- Bundu subdivision Location in Jharkhand, India Bundu subdivision Bundu subdivision (India)
- Coordinates: 23°11′N 85°35′E﻿ / ﻿23.18°N 85.58°E
- Country: India
- State: Jharkhand
- District: Ranchi
- Headquarters: Bundu

Government
- • Type: Federalism in India

Languages
- • Official: Hindi, Urdu
- Time zone: IST
- Website: ranchi.nic.in

= Bundu subdivision =

Bundu subdivision is an administrative subdivision in the Ranchi district of the South Chotanagpur division in the state of Jharkhand, India.

==Overview==
Ranchi district is a part of the Ranchi plateau, most of it at an average elevation of 2,140 feet above sea level. Only a small portion in the north-eastern part of the district is the lower Ranchi plateau, spread over Silli, Rahe, Sonahatu and Tamar CD blocks, at an elevation of 500 to 1,000 feet above sea level. There is a 16 km long ridge south-west of Ranchi. There are isolated hills in the central plateau.

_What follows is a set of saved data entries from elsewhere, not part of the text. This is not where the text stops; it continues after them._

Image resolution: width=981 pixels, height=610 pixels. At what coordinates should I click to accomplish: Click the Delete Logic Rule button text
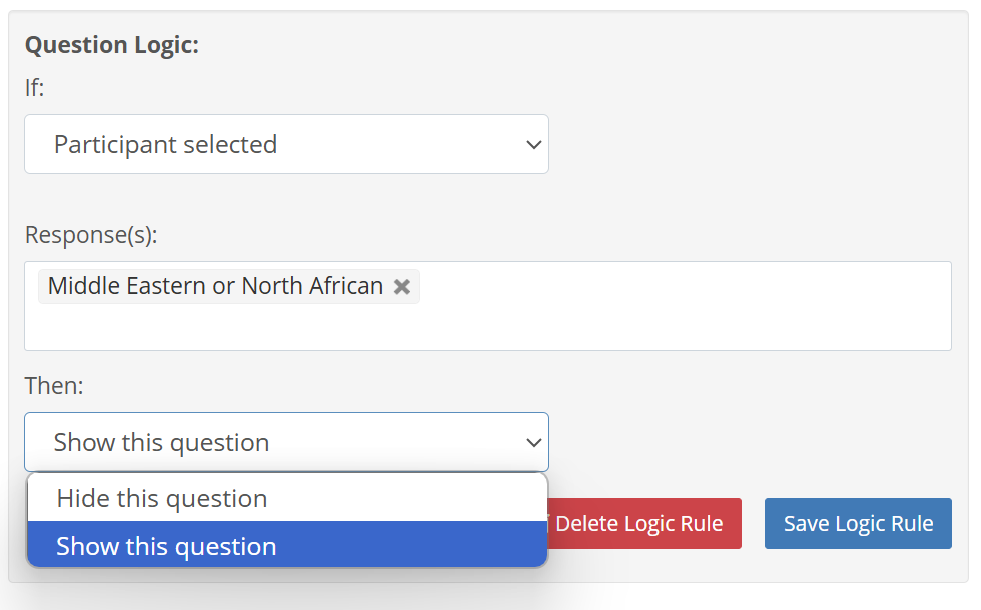pos(639,524)
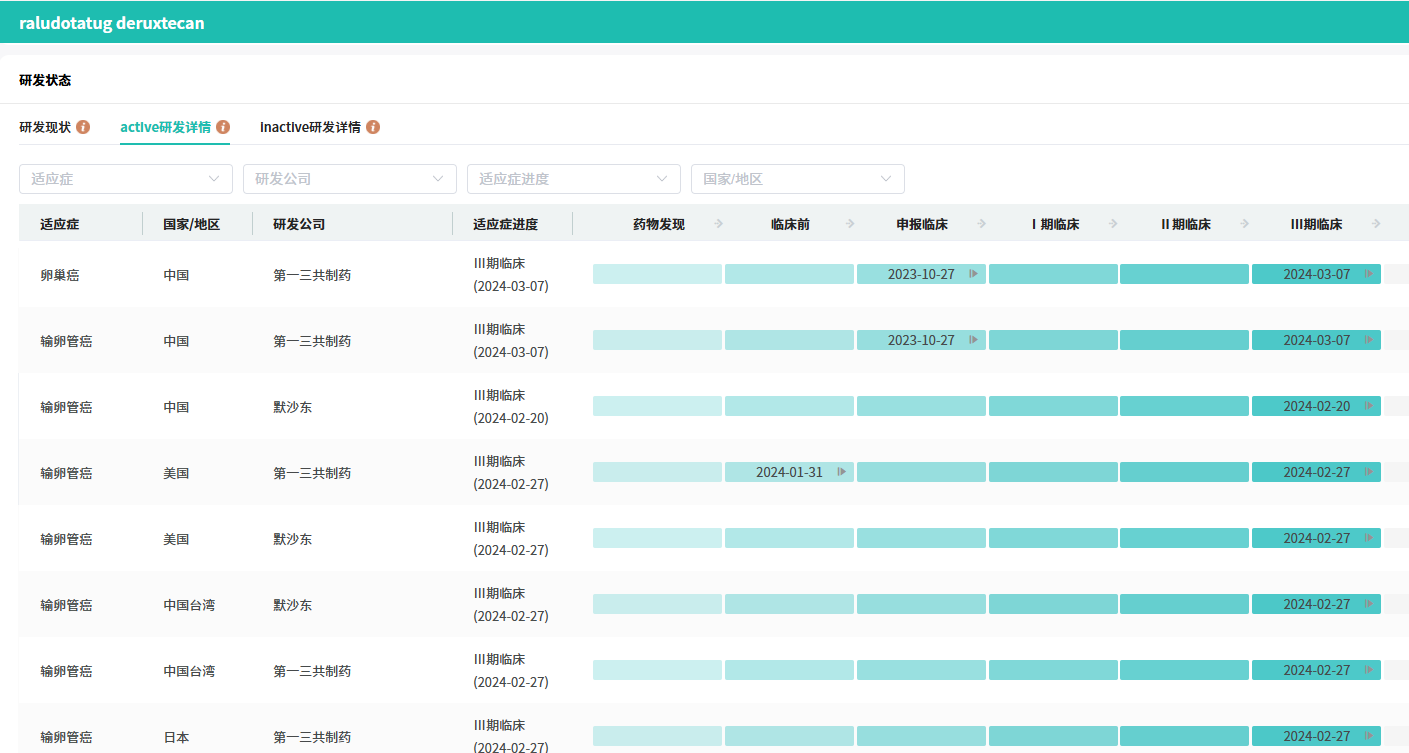Switch to the 研发现状 tab

pos(45,127)
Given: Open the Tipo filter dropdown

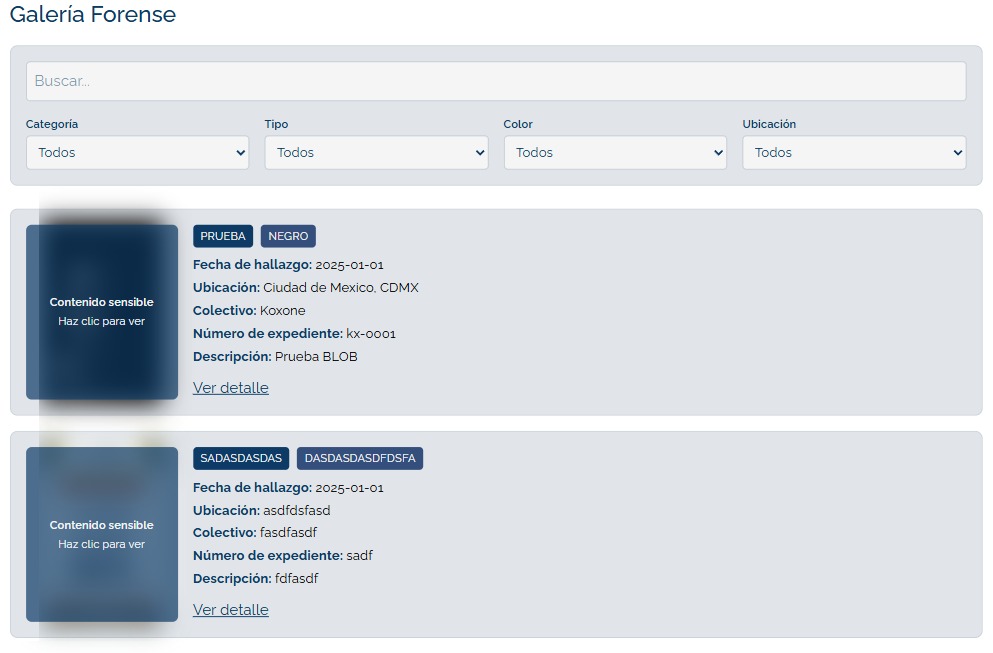Looking at the screenshot, I should click(376, 152).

==Administrative divisions==

Ranchi district is divided into two sub-divisions:Ranchi Sadar subdivision and Bundu subdivision. Ranchi Sadar subdivision consists of 14 CD blocks: Kanke, Ratu, Chanho, Mandar, Lapung, Burmu, Bero, Namkum, Ormanjhi, Angara, Silli, Khelari, Nagri and Itki. Bundu subdivision consists of 4 CD blocks: Rahe, Bundu, Sonahatu and Tamar. The details of the CD blocks are given below for the respective subdivision.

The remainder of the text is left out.